Kunstwille, Monster und Pappmaché

■ Wann sind schlechte Filme lustig? Eine Erörterung anläßlich der Wiederaufführung von Ed Woods Klassikern

Was macht einen schlechten Film aus? Ein krudes Drehbuch, hölzerne Dialoge, schlechte Schauspieler, billige Kulissen. So weit, so gut – und schon oft gesehen. Für die schlechtesten Filme der Welt verlangt man jedoch noch mehr, und der Golden Turkey, der dem amerikanischen Filmregisseur Edward Wood jr. posthum für sein „Lebenswerk“ verliehen wurde, suggeriert, daß diese diffuse Erwartungshaltung hier ihre Erfüllung findet. Wirklich die schlechtesten Filme der Welt? Die Publicity-Woge, die Tim Burtons Komödie Ed Wood über den C-Movie-Regisseur begleitete, hat es restlos klargemacht. Selbst diejenigen, die sich niemals mit Kino auseinandergesetzt haben, übernehmen das Verdikt, das in seiner Radikalität eine umfassende Kennerschaft vortäuscht. Denn muß man nicht schon viele zähe Zelluloidstreifen überstanden haben, um ein solches Urteil fällen zu können?

Mit einer derart vorgefaßten Erwartungshaltung gerät eine Kinositzung in Sachen Ed Wood schnell zum erdrückenden Indizienprozeß. Allzu offensichtlich sind die technischen Mängel, die dem Perfektionsdrang Hollywoods nun ganz und gar nicht entsprechende Effekte, mit denen der Fortlauf der Handlung zu kämpfen hat. Die Verfolgungsszenen in Plan 9 From Outer Space werden niemandem Schauer über den Rücken jagen: Die Grabsteine, die den Friedhof kennzeichnen, sind eindeutig aus Pappmaché, unmotiviert wechseln Tag- und Nachteinstellungen, den Verfolgern, mehr Comic-hafte Zerrbilder als reanimierte Leichen, stehen Opfer gegenüber, die nicht mehr als schematische Bangigkeitsgesten vermitteln. Ähnlich Bride Of The Monster: Die Story um den abgedrehten russischen Atomwissenschaftler (gespielt von Bela Lugosi), der in seinem amerikanischen Exil postfrankensteinianische Menschenversuche betreibt, wimmelt von Ungereimtheiten und szenischen Notlösungen.

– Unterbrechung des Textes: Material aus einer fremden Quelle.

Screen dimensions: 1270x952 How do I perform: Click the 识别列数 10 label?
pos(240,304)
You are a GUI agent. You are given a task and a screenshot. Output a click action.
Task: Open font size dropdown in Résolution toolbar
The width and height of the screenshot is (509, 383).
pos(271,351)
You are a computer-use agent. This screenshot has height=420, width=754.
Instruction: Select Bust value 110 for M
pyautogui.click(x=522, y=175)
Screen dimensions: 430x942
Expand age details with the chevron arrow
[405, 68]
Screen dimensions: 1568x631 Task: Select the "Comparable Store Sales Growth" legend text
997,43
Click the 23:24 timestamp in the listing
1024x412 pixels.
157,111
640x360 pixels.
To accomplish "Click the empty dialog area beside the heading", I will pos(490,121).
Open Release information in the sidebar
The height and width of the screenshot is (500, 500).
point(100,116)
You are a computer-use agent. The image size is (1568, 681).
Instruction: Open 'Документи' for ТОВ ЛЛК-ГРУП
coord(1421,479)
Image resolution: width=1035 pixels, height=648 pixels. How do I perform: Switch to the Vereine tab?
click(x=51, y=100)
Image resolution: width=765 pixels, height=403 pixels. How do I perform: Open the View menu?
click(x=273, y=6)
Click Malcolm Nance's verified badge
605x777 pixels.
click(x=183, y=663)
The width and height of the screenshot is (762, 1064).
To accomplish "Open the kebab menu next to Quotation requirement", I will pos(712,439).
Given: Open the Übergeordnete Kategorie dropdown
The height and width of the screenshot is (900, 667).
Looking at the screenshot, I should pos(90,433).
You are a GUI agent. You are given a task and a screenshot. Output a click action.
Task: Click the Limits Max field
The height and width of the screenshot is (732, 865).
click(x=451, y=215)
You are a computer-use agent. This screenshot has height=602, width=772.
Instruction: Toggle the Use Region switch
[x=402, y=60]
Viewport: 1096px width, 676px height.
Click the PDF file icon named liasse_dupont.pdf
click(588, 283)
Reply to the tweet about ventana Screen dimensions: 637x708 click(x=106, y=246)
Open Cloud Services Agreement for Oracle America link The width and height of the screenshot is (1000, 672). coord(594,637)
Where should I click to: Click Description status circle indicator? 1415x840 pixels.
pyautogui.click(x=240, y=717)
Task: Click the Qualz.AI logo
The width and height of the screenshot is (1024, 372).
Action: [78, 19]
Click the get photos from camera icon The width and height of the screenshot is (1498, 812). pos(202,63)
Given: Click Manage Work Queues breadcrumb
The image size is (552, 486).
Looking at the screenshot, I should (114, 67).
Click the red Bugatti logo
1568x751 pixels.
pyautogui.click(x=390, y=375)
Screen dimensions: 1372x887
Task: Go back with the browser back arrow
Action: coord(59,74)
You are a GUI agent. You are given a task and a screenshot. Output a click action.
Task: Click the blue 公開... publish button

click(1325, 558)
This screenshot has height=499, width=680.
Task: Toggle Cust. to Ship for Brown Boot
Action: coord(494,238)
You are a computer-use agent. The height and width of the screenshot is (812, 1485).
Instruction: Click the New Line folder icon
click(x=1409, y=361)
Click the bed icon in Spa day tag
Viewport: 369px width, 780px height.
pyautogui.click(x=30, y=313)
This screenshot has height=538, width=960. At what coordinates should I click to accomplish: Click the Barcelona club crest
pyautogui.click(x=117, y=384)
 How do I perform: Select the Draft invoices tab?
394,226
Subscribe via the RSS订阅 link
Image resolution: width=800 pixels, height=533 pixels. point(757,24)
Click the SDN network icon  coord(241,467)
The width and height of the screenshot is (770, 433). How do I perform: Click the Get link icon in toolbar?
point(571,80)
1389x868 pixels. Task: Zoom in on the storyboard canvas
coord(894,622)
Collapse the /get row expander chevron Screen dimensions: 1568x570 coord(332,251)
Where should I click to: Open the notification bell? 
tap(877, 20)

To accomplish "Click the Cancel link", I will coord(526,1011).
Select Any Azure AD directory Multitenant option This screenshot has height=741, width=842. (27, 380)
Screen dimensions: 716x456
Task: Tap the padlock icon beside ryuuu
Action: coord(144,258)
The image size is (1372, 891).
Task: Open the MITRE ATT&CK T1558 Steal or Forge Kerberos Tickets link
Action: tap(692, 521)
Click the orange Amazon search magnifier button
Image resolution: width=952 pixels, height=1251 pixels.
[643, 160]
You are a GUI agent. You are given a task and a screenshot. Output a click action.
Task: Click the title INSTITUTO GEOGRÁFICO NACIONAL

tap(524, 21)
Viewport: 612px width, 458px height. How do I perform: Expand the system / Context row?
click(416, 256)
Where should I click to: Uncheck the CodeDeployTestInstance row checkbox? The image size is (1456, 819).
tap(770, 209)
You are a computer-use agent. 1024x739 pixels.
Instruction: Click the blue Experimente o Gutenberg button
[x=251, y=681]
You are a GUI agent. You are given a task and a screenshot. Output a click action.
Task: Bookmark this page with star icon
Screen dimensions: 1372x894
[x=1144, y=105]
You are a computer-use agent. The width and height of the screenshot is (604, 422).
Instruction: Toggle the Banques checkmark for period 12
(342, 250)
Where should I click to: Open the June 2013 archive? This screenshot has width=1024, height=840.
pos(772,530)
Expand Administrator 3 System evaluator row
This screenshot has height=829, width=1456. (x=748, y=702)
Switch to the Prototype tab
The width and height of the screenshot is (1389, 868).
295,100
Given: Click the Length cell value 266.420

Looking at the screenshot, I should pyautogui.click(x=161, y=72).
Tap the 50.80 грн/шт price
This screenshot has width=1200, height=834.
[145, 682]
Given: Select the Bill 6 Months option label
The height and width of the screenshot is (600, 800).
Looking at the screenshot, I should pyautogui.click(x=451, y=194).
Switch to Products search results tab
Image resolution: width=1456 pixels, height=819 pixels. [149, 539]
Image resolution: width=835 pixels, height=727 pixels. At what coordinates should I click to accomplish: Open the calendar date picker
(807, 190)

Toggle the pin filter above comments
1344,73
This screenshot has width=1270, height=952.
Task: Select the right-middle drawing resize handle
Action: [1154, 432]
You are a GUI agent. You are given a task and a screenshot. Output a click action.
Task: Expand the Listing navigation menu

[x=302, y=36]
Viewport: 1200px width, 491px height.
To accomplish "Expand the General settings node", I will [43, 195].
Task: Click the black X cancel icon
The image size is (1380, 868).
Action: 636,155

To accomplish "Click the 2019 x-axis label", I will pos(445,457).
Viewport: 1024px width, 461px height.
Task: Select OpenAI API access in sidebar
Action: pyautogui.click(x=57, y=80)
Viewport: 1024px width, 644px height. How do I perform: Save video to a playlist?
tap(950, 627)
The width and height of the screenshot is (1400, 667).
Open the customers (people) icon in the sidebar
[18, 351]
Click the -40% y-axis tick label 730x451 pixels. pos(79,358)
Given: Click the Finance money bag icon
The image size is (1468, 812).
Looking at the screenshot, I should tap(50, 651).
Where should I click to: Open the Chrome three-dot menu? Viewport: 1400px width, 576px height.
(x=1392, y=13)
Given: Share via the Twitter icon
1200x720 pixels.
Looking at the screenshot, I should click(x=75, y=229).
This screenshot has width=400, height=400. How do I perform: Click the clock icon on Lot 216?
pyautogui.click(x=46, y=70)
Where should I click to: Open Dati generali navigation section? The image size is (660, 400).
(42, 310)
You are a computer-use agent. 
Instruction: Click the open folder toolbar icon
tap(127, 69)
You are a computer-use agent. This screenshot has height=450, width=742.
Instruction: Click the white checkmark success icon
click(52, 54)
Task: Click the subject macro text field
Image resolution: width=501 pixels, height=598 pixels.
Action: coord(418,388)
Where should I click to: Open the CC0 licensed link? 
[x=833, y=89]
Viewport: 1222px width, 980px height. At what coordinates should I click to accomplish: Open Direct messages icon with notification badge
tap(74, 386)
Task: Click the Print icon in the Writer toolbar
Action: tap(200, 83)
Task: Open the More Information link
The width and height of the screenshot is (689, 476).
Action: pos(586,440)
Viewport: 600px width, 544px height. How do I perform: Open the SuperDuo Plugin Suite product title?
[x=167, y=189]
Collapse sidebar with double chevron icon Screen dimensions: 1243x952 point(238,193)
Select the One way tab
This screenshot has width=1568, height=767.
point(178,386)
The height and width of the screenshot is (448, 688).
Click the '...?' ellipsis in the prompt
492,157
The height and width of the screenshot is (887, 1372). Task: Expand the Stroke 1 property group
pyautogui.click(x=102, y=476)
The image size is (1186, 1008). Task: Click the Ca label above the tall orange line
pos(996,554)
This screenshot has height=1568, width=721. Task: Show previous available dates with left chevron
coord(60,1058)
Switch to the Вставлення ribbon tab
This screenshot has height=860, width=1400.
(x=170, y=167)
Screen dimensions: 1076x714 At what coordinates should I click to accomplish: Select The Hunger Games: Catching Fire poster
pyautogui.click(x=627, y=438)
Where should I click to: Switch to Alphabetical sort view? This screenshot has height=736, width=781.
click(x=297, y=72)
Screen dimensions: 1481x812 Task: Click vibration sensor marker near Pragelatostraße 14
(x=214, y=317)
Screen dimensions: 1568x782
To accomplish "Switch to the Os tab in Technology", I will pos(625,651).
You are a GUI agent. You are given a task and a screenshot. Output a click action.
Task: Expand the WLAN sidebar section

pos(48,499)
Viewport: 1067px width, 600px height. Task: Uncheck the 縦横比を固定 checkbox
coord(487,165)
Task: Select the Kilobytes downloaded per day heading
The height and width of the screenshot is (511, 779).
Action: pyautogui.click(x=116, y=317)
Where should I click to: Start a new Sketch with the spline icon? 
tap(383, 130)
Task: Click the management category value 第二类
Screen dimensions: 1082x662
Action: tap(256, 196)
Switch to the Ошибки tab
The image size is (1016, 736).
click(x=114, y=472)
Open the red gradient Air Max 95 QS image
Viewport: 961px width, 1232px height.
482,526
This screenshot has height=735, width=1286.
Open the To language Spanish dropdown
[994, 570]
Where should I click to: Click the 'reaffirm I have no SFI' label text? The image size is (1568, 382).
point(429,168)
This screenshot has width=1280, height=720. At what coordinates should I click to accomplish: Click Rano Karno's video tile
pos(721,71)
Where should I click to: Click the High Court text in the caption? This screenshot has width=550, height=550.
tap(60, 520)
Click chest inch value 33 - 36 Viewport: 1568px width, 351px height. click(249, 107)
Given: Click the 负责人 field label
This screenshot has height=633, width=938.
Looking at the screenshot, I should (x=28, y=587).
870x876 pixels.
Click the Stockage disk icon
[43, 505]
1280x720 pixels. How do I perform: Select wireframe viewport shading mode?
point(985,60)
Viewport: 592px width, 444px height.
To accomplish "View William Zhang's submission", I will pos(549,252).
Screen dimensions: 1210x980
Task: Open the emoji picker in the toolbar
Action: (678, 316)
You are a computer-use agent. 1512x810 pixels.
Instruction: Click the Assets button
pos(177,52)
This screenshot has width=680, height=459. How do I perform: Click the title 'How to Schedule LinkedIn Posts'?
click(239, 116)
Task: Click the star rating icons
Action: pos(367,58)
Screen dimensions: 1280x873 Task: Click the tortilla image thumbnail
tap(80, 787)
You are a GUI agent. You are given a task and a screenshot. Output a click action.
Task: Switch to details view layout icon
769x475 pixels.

Wenn die Filme Ed Woods jetzt wieder in die Programmkinos gelangen, so geschieht das aber nicht trotz, sondern natürlich eben gerade wegen ihrer Schwächen. Verleih und Publikum versprechen sich von ihnen einen über die Intentionen des Regisseurs hinausgehenden Unterhaltungswert, man präsentiert sie mit dem Anspruch, durch unfreiwillige Komik zu amüsieren. Diesen Anspruch einzulösen tun sich die Filme Plan 9 und Bride of the monster jedoch schwer. Sicherlich, die Unbekümmertheit, mit der der stets von Geldmangel geplagte Wood über alle Schwierigkeiten hinweggedreht hat, frappiert. Die Unbeholfenheit der Darsteller läßt einen immer wieder den Kopf schütteln. Doch ein Großteil dieser Filme besteht aus langatmigen Dialogsequenzen und Szenen, die eben einfach nur ganz normal schlecht sind.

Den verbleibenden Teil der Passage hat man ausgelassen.